The comics do not have the best record of seamlessly integrating breast cancer awareness messages into their usual laff routines, so I suppose we ought to give Six Chix credit for making a halfway decent mammogram-themed gag, as well as for semi-accurately depicting one of the games from the Mario Brothers franchise. I was going to say that this freakishly proportioned doctor, with his oversized skull and bug eyes, looks like a classic movie mad scientist, which could explain his unorthodox medical equipment; but, honestly, his patient doesn’t look much like a standard-issue representative of H. sapiens either.

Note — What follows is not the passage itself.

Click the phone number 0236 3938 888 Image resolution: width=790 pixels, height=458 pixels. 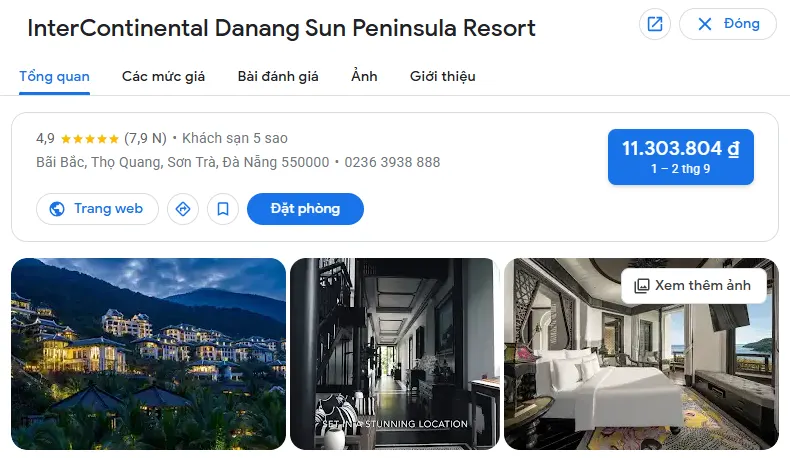(392, 162)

Perhaps these two are all too aware of various forms of cancer, living as they do in a high-radiation zone full of mutants like themselves.

Baldo, 10/3/11

Oh, but SNAP, it looks like breast cancer awareness just got stone cold outrun (or outskated?) by diabetes awareness! Are there people rollerblading to cure breast cancer? I don’t think so! Boy, breast cancer awareness just looks like a pile of garbage now, doesn’t it.

Slylock Fox, 10/3/11

Once a habitat has been invaded by an outside species, can it ever truly be restored to its original state? Is the blunt instrument of government policy capable of managing something as delicate as an ecosystem, or do attempts to do so do more harm then good? Since species replacement is part of the natural cycle of life, is it even realistic to try to preserve a region’s biosystem in some arbitrary static state? Are these questions far too difficult for most adults to answer, let alone children? Oh, they are? Uh, well, then, just, I don’t know, count the snakes or something, I guess.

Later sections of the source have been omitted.